Yuehchukene consists of a tetracylic unit with a C6 indole substituent. Since its discovery no other natural product of similar structure has been found. [Ng, P., Ho, D., Ng, K., Kong, Y., Cheng, K., Stone, G., Mixed estrogenic and anti-estrogenic activities of yuehchukene - a bis-indole alkaloid. Euro. J. Pharm., 1994. 264: p. 1-12.] Particularly, yuehchukene differs from other natural bis-indole alkaloids because it does not seem to be derived from tryptophan. [Chan, W., Ho, D., Lau, C., Wat, K., Kong, Y., Cheng, K., Wong, T., Chan, T., Structure function relationship study of yuechukene. I. Anti-implantation and estrogenic activities of substituted yuehchukene derivatives. Euro. J. Med. Chem., 1991. 26: p. 387-394.]

The steric environments of the two nitrogen atoms are very different. One nitrogen is part of a rigid ring system and is shielded by the C6 indole. The other is part of the freely rotating indole making it readily assessable and therefore more reactive. [Chan, W., Ho, D., Lau, C., Wat, K., Kong, Y., Cheng, K., Wong, T., Chan, T., Structure function relationship study of yuechukene. I. Anti-implantation and estrogenic activities of substituted yuehchukene derivatives. Euro. J. Med. Chem., 1991. 26: p. 387-394.]

Biological Activity

Interest in this compound stems from its biological activity. Yuehchukene possesses a potent anti-fertility activity, with the R(+) enantiomer having been identified as the active form. The mode of action has been reported to be blockage of blastocyte implantation sites. [Ho, D., Lau, C., Ng, K., Kong, Y., Cheng, K., Chan, K., Anti-implantation activity of S(-) and R(+)-camphor-yuehchukene in rats. Euro.J. Pharm., 1991. 205: p. 209-212.]

Extensive structure-activity relationship investigations have been undertaken by several groups [Ng, P., Ho, D., Ng, K., Kong, Y., Cheng, K., Stone, G., Mixed estrogenic and anti-estrogenic activities of yuehchukene - a bis-indole alkaloid. Euro. J. Pharm., 1994. 264: p. 1-12.] [Chan, W., Ho, D., Lau, C., Wat, K., Kong, Y., Cheng, K., Wong, T., Chan, T., Structure function relationship study of yuechukene. I. Anti-implantation and estrogenic activities of substituted yuehchukene derivatives. Euro. J. Med. Chem., 1991. 26: p. 387-394] [Cheng, K., Wong, T., Chan, K., Kong, Y., Structure-function relationship of yuehchukene. II. The effect of C6 indole rotation on anti-implantation activity. Euro. J. Med. Chem., 1992. 27: p. 121-130.] . Activity was found to be abolished by nitrogen substitution, 2, 5 and 5'-position substitution, hydroxylation of the benzene ring, hydroxylation of C9-C10 double bond and deletion of 7,7-dimethyl group.The activity was unaffected by saturation of the C9-C10 double bond. It was concluded that biological activity is dependent upon an optimal conformation defined by a narrowly fixed angle between the planes of the C6-indole and the tetracyclic unit.

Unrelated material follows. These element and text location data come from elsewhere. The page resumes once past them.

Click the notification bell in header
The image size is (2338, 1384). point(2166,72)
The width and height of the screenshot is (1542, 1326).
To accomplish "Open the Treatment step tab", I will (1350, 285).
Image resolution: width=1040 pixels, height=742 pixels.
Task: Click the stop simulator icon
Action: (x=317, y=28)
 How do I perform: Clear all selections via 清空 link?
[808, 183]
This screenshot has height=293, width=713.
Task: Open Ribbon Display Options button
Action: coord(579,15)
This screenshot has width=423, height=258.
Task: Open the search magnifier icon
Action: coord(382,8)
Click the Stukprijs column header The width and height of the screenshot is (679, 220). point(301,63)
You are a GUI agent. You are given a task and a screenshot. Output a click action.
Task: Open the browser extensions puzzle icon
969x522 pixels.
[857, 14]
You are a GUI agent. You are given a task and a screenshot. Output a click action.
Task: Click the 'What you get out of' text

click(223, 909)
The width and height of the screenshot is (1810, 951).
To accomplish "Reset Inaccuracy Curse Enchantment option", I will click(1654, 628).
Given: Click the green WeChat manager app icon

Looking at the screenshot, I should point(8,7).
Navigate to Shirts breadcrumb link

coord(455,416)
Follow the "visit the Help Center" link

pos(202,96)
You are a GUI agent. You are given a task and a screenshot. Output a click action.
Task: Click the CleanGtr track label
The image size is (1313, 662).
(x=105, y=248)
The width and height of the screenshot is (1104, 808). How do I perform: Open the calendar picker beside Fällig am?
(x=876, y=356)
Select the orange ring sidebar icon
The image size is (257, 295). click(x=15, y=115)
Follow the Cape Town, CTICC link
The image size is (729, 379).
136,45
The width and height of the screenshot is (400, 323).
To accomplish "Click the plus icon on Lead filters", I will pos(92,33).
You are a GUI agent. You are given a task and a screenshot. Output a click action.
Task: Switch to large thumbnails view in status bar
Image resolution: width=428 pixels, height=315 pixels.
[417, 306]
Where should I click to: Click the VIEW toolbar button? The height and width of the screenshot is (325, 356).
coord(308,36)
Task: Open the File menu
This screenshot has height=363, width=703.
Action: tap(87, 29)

Yuehchukene also possesses estrogenic acitivity. This is interesting since the compound lacks oxygen functionalities and phenyl groups common to other natural or synthetic estrogen compounds. It is a mixed agonist/antagonist, binding competitively to rat uterine estrogen receptors, though with a very low binding affinity of ~1/300. [Ng, P., Ho, D., Ng, K., Kong, Y., Cheng, K., Stone, G., Mixed estrogenic and anti-estrogenic activities of yuehchukene - a bis-indole alkaloid. Euro. J. Pharm., 1994. 264: p. 1-12.] Yuehchukene has not been developed as a pharmaceutical drug due to the effects of this estrogenic acitivty.

ynthesis

Synthetic routes to yuehchukene have been developed due to its’ the low natural abundance.

Bergman-Venemalm Synthesis. [Bergman, J., Venemalm, L., Total synthesis of Yuehchukene. Tet. Lett., 1988. 29(24): p. 2993-2994.] [Bergman, J., Venemalm, L., Synthesis of Yuehchukene and some analogues. A general approach. Tet., 1992. 48(4): p. 759-768.]

The Bergman-Venemalm synthesis was first reported in 1988. It focuses on building the tetracyclic unit before introducing the second indole unit. Requiring five reactions starting from indole, all of which are reasonably high yielding, this is an effective method for synthesizing yeuhchukene. Importantly, only one diastereomer is produced, with stereoselectivity being introduced in the 3rd reaction.

The final dimerisation step is relatively robust, tolerating nucleophiles such as 2-methylindole, 5-bromoindole and N,N-dimethylaniline. Less nucleophillic compounds, however, such as 5-nitroindole, 1,2,3-trimethoxybenzene and 1,2,4-trimethoxybenzene do not react.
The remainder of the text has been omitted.